身近な人を幸せにできなきゃ多くの人を幸せにできない。

地元の人たちからの評判も上々。こうした経験を通じてデータと実績を積み上げた石川さんは、ETICが支援するソーシャルベンチャースタートアップマーケット一期生として合格し、いよいよ起業への第一歩を踏み出します。ですがちょうどその時、予想外の出来事が起こりました。第2子の妊娠が分かったのです。

活動を軌道に乗せるため、徹夜しまくってバリバリ働いてる時に妊娠が分かったんです。それではたと気付いたんですね。「身近な人を幸せにできないことには、多くの人を幸せになんてできない」って。

そう考えた石川さんは家族との時間を大事にするため、準備期間を延長することにしました。その選択は事業計画をバージョンアップさせる良い機会となったほか、子供向けのダンス教室もスタートさせるなど、新たな展開にも繋がったようです。

今度、大きな柱にしたいのが地域活性化を図るイベントの実行委員との提携です。各地でよさこい祭りとか開かれてますし、お祭りによっては地元の企業の枠を設けているところもあります。でもこれまで全くダンスと縁がなかった企業にとって、そういうイベントに参加するのってちょっとしたハードルになってるんですよね。
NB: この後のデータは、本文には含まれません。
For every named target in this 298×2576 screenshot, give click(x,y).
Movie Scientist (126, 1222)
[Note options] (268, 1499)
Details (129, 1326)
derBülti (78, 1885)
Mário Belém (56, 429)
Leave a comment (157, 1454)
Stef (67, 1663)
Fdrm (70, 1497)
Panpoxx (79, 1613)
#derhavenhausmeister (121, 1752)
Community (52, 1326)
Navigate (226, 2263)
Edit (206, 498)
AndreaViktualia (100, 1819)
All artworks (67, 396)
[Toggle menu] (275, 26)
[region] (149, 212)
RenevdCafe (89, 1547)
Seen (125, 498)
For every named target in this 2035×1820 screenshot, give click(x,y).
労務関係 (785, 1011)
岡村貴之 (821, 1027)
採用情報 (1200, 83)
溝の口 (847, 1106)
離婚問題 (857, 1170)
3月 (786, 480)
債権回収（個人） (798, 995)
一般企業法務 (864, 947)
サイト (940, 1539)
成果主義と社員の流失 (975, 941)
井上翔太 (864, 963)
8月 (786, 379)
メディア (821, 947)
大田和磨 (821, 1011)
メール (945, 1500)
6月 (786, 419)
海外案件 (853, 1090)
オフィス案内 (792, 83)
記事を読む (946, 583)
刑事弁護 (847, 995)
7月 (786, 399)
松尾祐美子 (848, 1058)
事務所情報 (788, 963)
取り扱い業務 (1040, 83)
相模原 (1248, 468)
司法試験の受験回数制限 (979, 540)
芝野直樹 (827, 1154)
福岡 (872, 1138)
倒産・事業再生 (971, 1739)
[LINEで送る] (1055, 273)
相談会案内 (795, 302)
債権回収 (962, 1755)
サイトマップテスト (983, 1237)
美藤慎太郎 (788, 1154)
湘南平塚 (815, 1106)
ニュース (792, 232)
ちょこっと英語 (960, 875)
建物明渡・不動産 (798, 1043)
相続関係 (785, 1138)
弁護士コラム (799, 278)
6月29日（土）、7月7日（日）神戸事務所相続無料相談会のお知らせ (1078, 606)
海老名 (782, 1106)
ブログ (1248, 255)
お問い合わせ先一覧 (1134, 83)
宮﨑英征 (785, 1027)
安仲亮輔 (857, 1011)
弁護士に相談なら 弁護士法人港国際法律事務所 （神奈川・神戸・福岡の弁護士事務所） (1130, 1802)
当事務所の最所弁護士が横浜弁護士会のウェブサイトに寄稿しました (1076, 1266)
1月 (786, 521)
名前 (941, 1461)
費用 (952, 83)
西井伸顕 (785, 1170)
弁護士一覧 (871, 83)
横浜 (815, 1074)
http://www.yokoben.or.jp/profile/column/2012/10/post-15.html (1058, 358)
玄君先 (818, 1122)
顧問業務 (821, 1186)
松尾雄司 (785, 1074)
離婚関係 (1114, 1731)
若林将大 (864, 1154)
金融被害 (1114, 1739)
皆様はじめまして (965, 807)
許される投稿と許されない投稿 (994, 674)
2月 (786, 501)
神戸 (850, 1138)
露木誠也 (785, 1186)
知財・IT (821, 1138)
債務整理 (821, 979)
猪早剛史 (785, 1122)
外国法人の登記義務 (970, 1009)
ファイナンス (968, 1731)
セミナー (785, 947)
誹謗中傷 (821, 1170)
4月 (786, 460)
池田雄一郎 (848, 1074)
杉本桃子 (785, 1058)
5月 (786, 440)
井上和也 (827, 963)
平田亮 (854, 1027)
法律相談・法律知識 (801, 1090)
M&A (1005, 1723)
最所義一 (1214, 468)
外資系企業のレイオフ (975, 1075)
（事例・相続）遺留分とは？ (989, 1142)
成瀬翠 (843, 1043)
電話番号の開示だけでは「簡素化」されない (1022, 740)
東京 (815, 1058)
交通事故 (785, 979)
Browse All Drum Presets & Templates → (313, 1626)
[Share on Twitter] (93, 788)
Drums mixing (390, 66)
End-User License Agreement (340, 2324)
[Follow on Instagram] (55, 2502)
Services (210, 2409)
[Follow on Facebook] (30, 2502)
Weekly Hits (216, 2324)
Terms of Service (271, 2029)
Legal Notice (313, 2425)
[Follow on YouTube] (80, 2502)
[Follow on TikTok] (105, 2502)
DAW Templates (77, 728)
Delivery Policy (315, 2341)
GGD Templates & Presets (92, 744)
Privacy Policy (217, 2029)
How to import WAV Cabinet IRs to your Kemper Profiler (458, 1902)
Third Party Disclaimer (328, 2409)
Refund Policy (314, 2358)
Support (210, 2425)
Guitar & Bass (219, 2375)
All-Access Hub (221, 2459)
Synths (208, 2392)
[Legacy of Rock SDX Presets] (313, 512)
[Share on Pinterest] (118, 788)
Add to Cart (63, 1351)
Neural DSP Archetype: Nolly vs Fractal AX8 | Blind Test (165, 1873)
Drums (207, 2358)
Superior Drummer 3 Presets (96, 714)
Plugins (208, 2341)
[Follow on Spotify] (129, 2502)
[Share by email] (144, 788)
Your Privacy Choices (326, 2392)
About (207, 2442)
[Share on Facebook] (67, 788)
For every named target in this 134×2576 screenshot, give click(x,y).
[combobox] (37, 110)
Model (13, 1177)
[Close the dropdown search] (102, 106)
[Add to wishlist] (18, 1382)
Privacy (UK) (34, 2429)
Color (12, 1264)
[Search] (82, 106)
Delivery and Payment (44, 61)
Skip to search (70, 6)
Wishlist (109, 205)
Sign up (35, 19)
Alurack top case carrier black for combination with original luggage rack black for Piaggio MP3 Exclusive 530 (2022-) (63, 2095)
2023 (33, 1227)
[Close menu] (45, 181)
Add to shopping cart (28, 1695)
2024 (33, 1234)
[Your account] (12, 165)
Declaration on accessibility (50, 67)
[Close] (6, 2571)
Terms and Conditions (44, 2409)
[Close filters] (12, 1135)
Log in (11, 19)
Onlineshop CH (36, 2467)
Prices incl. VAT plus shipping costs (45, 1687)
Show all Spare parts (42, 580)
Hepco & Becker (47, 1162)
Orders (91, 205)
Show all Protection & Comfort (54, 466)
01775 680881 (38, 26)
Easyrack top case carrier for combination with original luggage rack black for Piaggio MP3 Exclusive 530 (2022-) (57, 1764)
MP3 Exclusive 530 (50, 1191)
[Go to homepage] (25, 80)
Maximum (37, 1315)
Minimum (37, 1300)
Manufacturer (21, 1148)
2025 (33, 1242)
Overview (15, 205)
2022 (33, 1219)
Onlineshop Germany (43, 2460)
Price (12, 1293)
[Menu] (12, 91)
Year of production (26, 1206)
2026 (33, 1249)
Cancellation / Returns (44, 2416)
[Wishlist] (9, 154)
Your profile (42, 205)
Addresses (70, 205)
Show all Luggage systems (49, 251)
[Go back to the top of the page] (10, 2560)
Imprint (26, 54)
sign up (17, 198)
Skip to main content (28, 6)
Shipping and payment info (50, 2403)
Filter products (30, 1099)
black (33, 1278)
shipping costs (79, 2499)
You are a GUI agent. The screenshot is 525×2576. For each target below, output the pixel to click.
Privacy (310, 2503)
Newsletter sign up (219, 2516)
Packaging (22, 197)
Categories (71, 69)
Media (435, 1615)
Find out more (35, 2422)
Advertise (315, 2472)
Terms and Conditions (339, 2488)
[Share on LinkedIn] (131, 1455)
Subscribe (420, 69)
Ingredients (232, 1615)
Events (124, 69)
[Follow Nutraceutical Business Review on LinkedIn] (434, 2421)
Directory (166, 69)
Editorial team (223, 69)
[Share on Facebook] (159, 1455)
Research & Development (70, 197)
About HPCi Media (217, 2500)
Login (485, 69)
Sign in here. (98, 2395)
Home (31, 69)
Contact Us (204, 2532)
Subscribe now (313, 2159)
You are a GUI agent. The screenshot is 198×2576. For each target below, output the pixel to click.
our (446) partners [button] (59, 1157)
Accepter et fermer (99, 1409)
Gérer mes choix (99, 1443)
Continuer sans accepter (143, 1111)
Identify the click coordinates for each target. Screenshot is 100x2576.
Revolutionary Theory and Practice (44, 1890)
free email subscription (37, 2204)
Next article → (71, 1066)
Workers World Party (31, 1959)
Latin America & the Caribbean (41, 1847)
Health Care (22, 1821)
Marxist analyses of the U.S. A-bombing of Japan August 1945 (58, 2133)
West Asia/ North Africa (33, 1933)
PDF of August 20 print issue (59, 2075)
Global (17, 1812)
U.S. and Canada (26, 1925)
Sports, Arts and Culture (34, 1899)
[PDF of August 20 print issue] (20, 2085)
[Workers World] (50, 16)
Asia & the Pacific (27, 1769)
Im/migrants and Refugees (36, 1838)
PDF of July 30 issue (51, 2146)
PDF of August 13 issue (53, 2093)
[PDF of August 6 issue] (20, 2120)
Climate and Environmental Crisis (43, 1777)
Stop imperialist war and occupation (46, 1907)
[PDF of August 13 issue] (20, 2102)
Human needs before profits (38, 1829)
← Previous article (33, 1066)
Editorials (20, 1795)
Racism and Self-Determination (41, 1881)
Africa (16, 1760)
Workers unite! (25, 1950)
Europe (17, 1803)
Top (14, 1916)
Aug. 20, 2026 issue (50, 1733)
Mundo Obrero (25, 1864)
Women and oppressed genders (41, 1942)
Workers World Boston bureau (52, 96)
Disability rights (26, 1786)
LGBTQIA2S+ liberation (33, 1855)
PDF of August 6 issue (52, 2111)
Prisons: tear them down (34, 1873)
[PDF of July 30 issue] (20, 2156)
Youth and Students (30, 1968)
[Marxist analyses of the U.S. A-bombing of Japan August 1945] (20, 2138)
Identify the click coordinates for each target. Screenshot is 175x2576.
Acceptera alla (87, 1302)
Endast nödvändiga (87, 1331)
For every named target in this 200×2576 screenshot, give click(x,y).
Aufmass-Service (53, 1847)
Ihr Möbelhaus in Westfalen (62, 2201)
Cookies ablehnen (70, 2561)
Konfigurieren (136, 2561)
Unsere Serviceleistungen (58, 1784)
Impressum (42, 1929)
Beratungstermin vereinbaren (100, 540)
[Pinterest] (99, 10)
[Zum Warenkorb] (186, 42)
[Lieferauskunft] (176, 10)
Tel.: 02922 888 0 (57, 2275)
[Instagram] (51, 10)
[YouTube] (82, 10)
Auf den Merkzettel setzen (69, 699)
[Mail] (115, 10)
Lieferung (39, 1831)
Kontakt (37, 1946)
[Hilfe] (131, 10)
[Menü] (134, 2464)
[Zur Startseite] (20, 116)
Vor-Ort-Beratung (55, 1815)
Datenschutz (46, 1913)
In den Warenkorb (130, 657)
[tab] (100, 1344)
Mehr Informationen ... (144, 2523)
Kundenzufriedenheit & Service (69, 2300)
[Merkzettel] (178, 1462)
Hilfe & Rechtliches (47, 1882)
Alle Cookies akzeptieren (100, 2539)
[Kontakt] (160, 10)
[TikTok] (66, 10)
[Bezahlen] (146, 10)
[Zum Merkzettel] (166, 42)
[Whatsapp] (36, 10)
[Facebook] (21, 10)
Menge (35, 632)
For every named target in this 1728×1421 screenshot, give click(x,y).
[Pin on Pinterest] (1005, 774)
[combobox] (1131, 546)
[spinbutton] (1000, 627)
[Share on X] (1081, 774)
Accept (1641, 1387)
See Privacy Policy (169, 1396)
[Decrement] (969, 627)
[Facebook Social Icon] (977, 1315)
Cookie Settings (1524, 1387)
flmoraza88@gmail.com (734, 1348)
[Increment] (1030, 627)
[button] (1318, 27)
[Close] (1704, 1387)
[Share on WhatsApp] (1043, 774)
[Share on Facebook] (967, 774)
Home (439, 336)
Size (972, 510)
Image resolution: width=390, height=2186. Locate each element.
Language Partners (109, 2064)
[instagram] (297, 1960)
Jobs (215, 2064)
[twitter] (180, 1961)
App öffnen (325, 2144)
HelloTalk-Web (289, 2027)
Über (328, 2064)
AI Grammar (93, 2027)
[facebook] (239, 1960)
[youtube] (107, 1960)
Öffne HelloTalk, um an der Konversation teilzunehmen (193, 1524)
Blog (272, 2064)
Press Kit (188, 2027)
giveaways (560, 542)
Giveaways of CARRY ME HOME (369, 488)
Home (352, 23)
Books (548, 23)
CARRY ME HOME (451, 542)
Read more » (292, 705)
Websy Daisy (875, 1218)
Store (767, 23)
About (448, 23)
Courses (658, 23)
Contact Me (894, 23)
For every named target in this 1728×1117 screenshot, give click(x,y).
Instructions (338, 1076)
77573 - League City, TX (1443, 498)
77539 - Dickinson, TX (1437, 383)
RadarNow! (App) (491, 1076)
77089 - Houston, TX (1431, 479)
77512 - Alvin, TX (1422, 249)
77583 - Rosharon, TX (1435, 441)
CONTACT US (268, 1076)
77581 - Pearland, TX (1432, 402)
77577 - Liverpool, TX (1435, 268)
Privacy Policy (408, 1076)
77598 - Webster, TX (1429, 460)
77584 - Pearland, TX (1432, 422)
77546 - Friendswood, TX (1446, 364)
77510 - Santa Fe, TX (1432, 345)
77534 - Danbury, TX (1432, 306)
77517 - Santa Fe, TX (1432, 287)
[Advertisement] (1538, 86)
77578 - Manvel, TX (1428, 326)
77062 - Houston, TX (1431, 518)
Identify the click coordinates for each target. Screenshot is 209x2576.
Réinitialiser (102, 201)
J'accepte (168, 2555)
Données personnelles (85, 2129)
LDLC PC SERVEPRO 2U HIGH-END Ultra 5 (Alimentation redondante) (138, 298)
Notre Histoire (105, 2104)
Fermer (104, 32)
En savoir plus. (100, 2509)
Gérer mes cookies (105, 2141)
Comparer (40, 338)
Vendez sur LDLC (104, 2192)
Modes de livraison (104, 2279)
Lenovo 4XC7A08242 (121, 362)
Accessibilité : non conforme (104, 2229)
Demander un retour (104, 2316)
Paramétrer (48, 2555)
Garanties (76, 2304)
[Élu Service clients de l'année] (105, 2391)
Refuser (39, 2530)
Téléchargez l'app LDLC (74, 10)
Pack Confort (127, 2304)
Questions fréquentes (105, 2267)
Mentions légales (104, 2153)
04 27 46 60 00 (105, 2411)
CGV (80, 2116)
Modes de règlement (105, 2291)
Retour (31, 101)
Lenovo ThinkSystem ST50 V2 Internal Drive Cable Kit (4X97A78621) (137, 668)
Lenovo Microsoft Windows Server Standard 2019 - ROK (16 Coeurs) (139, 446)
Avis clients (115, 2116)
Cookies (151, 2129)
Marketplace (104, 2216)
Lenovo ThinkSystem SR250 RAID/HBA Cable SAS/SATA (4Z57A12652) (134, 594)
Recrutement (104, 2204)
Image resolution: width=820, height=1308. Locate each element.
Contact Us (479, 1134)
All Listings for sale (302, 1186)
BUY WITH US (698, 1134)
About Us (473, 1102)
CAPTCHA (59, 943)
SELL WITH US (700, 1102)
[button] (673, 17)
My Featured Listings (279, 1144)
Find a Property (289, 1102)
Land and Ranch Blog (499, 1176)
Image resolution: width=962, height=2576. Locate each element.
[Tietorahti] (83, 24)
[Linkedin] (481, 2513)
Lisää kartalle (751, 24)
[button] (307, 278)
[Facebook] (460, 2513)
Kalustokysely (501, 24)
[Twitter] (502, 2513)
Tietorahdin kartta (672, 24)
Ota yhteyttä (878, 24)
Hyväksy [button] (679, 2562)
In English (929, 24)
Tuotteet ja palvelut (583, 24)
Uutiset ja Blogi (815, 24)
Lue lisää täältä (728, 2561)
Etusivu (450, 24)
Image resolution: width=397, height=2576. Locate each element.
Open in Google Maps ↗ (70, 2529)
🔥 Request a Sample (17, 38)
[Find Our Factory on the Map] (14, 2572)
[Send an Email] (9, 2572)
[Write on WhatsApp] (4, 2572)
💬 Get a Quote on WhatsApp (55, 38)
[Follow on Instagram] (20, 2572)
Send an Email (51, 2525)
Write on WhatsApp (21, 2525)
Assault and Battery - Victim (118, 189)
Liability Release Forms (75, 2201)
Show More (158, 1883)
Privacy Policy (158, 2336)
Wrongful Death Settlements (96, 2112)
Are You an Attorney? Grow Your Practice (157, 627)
地域のみんなに親しんでもらいたいし、地域活性化に繋がるのもわかってるけど、踊りなんてどうすれば良いのかわからない。こうした時に私たちの力が助けになるはずです。

この計画を実現する上での目下の課題。それは「仲間作りです」と、石川さんは語ります。

ダンスを導入したノウハウをもとにプランをパッケージ化すれば、企業も導入しやすくなりますし、趣旨に共感するダンサー達の力を活用することもできます。また、ダンスには衣装や小物、そして音楽など、ダンサー以外にも必要なものが多々あります。そうしたものの用意には、専門のスキルを持つ人の力が欠かせません。

「周囲の人の力を借りないとできないこともある…」。これもまた石川さんが育児とソーシャルベンチャーの両立に向きあったことで、見出した結論だったのです。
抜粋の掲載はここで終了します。